Leading off the eighth inning last night, Danny Espinosa walked to the plate 16 for 98 since the all-star break. His scuffling had resulted from a combination of strikeouts and bad luck – he’s hit .232 on balls in play since the second half. Espinosa decided he wouldn’t risk a strikeout, and he would take some of the chance out of his at-bat. He would bunt.
Espinosa dropped a clinical push bunt down the third base line, keeping the ball just on the edge of the grass and the dirt. Cubs third baseman Aramis Ramirez charged in two steps before he stopped – he knew his only chance would be the ball rolling foul. It didn’t, and Espinosa had a base hit.
Espinosa leads the Nationals with seven bunt hits this season, but both Manager Davey Johnson and General Manager Mike Rizzo have spoken to Espinosa about bunting more often for hits, Johnson said. Johnson believes it could help Espinosa shed his recent slump.
“With his talent, he loves to swing the bat,” Johnson said. “He’s a potent threat with the bat. But, you know, Rod Carew was a great hitter also, and he could bunt .300. Espi could do the same thing. It also makes the defense crowd him a little. … He doesn’t use that weapon nearly enough.”

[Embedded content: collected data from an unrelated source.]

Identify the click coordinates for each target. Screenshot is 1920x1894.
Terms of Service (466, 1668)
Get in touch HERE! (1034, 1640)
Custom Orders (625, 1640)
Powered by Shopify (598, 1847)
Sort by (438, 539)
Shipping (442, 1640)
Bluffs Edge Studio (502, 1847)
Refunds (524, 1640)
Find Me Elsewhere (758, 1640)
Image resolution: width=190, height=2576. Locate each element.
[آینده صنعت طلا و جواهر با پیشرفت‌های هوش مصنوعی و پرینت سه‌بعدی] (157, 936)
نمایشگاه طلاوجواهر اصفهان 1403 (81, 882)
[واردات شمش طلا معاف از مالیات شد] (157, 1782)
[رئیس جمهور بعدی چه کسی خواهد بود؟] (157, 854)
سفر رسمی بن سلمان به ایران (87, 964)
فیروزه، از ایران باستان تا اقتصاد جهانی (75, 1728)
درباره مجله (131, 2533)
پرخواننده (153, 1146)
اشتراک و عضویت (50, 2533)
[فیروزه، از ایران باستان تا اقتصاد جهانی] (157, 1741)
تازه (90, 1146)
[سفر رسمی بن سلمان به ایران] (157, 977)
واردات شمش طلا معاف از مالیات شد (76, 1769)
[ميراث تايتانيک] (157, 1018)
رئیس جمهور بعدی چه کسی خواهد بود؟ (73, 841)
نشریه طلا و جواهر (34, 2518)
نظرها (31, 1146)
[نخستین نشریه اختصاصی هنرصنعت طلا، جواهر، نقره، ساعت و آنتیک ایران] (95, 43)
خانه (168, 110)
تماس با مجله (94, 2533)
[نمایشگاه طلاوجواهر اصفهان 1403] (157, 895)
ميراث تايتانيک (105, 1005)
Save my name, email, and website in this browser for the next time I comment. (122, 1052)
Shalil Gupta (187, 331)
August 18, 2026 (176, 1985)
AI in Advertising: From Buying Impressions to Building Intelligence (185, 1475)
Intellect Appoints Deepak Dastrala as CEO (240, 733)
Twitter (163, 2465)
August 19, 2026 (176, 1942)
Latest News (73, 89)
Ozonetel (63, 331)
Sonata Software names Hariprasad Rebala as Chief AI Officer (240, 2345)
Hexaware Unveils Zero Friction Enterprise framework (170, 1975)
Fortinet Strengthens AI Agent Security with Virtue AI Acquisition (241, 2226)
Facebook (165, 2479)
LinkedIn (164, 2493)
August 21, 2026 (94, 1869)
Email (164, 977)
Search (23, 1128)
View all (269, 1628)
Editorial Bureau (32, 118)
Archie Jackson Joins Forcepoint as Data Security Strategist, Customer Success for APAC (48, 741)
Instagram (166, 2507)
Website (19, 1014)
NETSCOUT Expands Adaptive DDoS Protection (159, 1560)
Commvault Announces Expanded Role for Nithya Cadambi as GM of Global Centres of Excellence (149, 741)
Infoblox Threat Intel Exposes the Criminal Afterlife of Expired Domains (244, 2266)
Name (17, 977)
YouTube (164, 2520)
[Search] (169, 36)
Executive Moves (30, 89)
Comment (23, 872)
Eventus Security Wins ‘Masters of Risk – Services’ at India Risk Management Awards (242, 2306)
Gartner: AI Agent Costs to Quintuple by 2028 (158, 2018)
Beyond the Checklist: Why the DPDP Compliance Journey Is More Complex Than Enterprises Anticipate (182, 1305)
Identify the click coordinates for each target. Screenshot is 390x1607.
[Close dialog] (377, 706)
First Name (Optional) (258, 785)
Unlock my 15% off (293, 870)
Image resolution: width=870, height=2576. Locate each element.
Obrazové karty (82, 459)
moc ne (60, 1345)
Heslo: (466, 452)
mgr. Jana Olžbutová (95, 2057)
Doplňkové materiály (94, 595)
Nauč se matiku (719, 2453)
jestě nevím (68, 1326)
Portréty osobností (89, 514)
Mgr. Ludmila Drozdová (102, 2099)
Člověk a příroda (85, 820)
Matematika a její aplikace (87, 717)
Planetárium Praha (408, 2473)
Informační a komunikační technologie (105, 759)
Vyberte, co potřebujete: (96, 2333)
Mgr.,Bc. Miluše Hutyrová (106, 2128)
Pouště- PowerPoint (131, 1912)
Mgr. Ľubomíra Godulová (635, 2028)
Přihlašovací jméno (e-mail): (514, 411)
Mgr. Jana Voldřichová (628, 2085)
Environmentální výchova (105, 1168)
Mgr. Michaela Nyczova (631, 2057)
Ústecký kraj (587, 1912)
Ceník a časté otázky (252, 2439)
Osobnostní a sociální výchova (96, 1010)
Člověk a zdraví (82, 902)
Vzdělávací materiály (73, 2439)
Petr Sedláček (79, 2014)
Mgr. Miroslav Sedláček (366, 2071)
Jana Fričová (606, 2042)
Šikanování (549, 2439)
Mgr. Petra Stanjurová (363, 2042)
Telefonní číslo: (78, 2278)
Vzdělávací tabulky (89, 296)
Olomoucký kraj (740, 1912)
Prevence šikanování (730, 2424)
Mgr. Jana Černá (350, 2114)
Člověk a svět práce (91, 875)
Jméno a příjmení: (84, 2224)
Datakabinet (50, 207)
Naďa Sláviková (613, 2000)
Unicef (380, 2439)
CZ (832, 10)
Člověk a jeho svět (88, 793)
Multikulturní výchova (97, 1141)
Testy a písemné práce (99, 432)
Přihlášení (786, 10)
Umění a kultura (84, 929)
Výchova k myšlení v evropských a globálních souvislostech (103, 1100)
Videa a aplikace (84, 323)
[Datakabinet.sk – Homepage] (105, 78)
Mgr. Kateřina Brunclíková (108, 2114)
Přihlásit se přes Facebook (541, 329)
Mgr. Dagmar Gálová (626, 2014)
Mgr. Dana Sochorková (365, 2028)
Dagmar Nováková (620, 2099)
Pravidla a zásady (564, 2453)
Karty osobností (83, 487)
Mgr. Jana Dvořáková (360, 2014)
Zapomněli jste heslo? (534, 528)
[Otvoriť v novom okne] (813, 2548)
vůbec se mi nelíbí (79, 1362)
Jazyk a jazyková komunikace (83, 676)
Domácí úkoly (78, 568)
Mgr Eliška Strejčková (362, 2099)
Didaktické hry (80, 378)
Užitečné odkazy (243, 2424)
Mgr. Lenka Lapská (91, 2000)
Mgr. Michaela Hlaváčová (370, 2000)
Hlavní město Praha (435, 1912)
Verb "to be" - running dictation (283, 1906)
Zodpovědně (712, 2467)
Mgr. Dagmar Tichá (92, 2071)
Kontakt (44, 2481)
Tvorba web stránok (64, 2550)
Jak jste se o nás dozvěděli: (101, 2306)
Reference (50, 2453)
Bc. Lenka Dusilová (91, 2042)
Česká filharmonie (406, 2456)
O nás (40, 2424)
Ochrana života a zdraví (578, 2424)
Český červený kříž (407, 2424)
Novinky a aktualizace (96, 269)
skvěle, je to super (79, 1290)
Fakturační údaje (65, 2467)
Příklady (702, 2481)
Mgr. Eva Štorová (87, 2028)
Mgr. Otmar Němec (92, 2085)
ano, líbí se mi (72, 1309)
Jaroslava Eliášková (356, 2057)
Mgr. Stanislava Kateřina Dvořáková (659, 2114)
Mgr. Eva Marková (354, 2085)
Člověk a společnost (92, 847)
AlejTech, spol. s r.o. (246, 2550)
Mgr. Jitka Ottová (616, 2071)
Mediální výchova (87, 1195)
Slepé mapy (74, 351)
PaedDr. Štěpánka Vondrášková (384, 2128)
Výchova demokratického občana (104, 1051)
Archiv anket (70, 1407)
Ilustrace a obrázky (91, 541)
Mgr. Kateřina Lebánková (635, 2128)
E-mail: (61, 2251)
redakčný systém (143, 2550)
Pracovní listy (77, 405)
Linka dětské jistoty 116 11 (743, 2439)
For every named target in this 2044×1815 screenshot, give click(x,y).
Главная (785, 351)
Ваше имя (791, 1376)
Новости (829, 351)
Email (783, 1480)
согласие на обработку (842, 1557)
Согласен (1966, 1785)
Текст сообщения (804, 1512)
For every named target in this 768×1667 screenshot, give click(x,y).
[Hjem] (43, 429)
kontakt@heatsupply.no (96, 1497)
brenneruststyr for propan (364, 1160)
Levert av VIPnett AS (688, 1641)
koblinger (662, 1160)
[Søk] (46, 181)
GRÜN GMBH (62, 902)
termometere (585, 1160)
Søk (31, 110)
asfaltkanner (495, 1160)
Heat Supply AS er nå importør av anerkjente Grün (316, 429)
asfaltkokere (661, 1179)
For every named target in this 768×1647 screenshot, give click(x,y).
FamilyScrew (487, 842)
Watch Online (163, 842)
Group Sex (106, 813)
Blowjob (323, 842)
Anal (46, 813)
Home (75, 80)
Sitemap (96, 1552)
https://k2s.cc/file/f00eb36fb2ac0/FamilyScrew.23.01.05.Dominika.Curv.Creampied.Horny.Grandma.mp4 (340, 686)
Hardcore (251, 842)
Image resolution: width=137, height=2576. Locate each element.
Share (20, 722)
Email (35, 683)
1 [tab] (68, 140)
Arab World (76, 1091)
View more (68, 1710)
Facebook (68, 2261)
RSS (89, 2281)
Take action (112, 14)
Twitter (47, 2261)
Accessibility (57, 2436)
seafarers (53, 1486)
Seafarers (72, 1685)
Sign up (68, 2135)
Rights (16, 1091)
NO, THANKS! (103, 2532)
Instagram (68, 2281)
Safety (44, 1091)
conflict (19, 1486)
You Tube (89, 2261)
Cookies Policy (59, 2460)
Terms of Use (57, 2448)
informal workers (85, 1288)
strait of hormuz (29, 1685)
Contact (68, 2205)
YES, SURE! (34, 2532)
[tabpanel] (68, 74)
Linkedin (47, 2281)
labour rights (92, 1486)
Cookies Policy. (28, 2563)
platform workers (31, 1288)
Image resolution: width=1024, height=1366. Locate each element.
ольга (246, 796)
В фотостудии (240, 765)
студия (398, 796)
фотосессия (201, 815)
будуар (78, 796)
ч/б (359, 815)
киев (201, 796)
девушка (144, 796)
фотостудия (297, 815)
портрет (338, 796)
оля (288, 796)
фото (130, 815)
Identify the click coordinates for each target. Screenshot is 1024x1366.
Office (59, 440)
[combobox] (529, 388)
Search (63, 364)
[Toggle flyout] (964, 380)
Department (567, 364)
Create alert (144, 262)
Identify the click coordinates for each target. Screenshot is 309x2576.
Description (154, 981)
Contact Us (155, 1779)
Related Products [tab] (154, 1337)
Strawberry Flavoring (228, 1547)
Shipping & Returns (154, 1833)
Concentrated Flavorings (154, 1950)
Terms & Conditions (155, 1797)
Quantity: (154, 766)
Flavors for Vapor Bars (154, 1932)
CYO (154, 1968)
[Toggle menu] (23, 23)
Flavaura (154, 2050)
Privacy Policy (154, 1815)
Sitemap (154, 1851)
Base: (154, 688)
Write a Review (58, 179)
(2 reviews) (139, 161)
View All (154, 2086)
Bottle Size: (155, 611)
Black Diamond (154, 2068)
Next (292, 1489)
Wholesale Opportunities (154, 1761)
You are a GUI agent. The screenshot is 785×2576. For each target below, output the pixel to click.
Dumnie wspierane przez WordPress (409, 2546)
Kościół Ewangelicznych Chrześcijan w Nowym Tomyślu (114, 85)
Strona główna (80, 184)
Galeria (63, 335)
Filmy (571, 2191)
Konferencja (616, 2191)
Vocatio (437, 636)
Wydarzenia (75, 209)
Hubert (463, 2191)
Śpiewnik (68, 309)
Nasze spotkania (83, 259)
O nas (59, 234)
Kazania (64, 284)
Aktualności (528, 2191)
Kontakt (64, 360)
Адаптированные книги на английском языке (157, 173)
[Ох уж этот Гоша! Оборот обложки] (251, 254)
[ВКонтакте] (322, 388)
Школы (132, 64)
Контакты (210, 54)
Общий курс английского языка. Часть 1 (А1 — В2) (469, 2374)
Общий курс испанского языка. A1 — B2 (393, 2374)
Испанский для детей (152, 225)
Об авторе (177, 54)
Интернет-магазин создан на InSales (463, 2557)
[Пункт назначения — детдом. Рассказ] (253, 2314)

When Espinosa played at Class AA Harrisburg, Johnson said, he would often bunt while in the midst of an offensive struggle. Johnson also suggested he may ask Espinosa to bunt for a hit in sacrifice bunt situations, giving him a chance to reach base while advancing a runner if he doesn’t reach base.
The argument against Espinosa bunting is simple. He has hit a home run every 23 at-bats in his career while slugging .422, and bunting robs him of the chance to drill an extra-base hit. Only Michael Morse has hit more home runs than Espinosa, so removing his power threat is significant.
“They’re going to pitch him tough,” Johnson said. “They realize the threat he poses. The bunt, it’s a weapon. With the all the emphasis on offense, the home run, all that, I think it’s a weapon that’s a little bit of a lost art.”